BEGIN RECORDS SHOWN

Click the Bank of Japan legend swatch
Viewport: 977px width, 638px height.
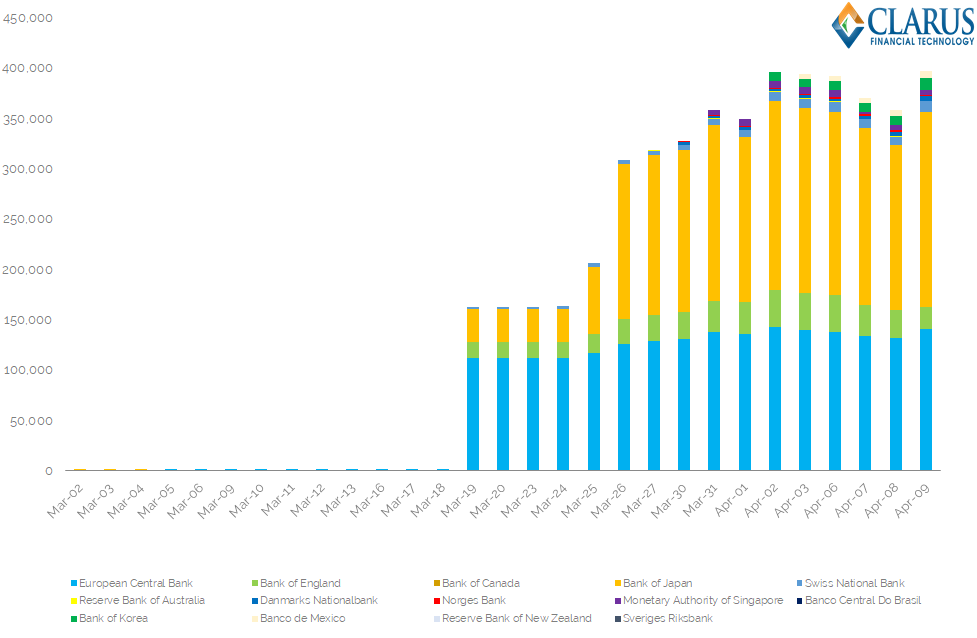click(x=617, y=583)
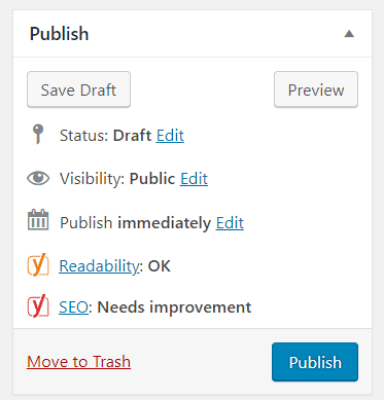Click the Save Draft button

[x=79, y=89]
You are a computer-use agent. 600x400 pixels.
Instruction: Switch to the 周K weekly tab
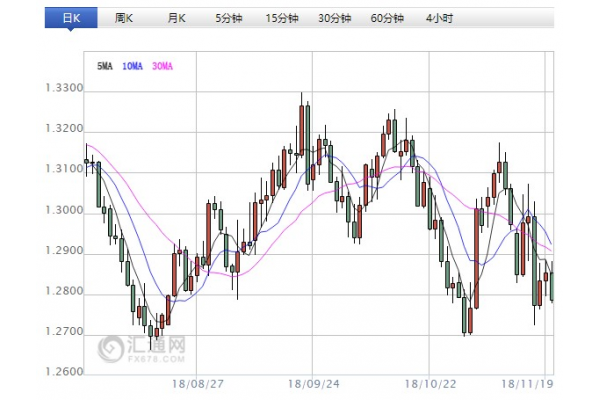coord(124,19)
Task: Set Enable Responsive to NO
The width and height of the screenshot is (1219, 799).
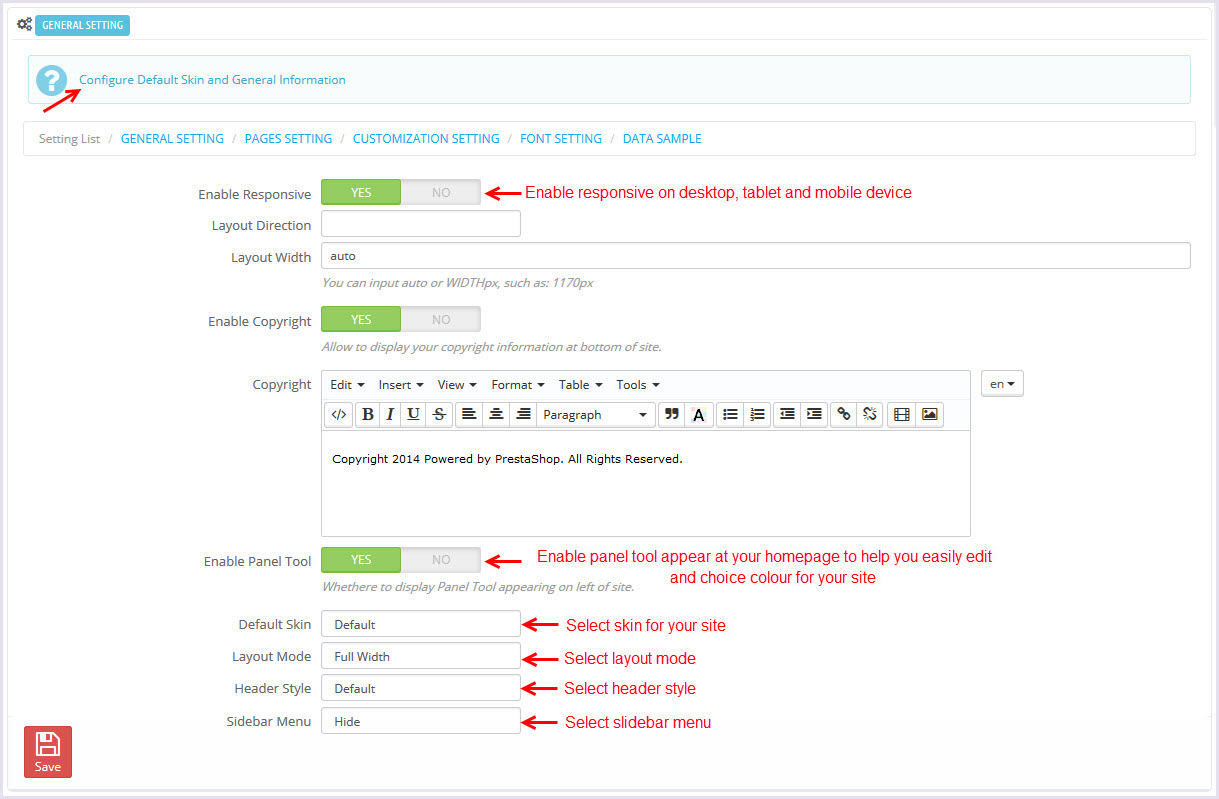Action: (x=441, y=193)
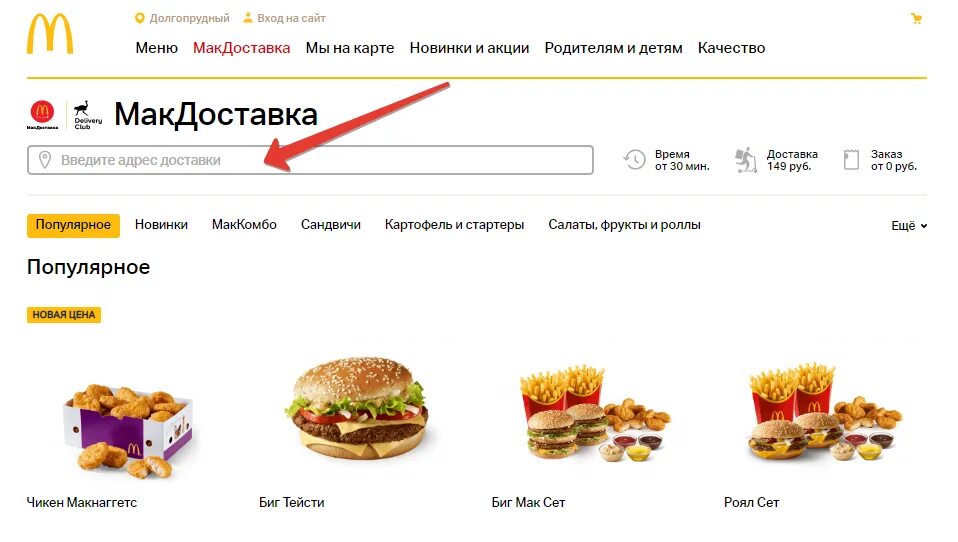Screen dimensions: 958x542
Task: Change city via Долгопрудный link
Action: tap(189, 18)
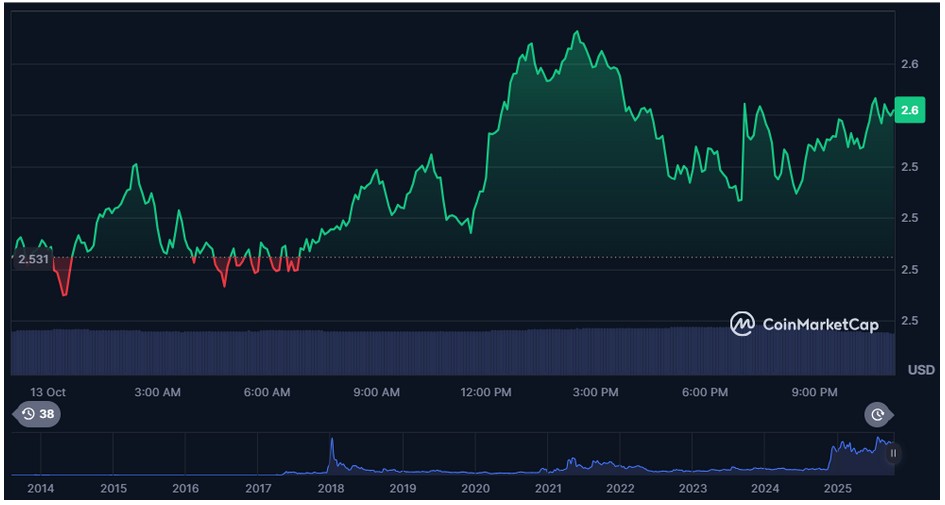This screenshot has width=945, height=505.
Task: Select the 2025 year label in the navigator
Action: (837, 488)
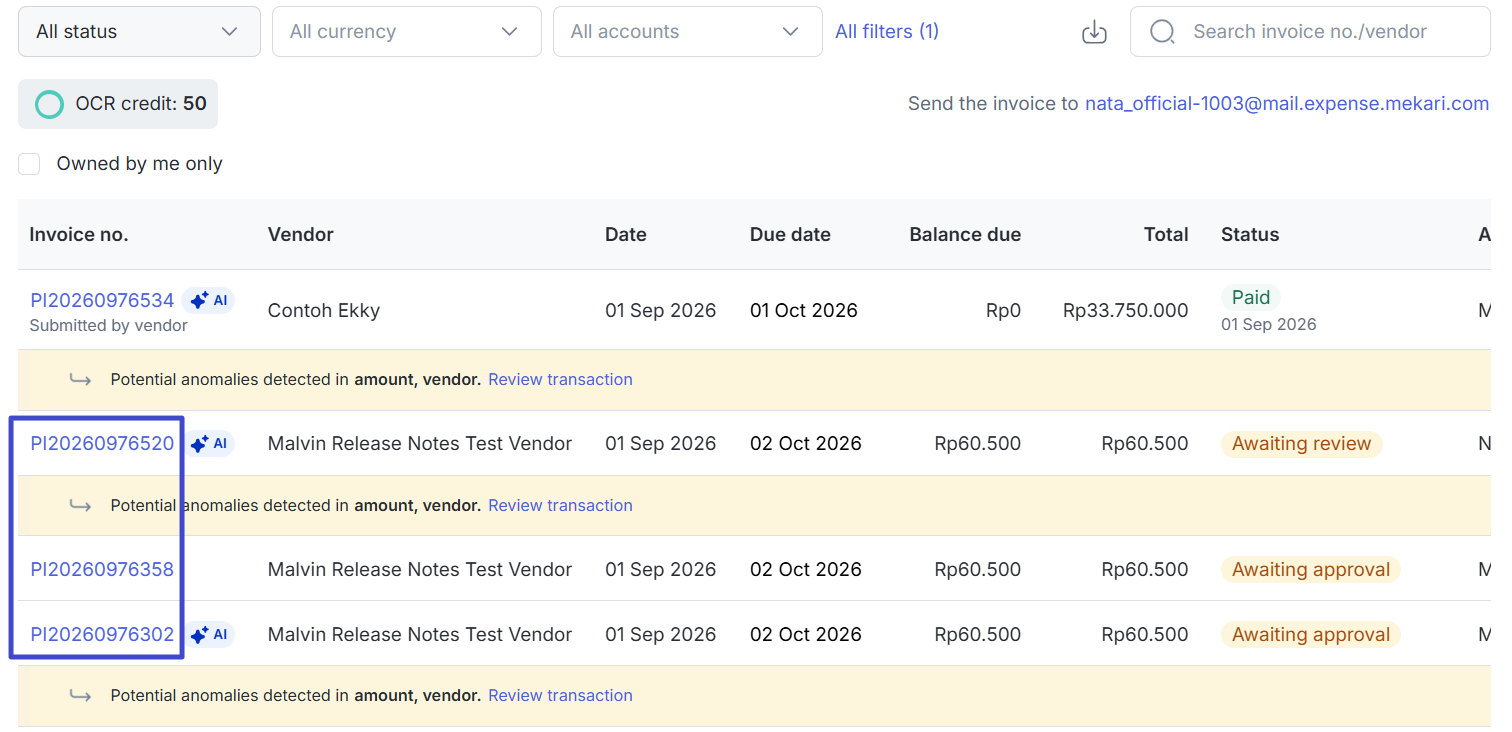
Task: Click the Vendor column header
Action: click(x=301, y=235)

END RECORDS SHOWN

* [WHAT IS REQUIRED] Print the part of the listing above that opens with the line containing "Viewport: 977px width, 638px height." and closes with the line containing "Task: Set Enable Responsive to NO". Copy it exactly, both ends included, and omit the pictures.

* [OUTPUT FOR THIS EXERCISE]
Viewport: 977px width, 638px height.
click(x=617, y=583)
Click the Save Draft button

[x=79, y=89]
You are a computer-use agent. 600x400 pixels.
Instruction: Switch to the 周K weekly tab
coord(124,19)
Task: Set Enable Responsive to NO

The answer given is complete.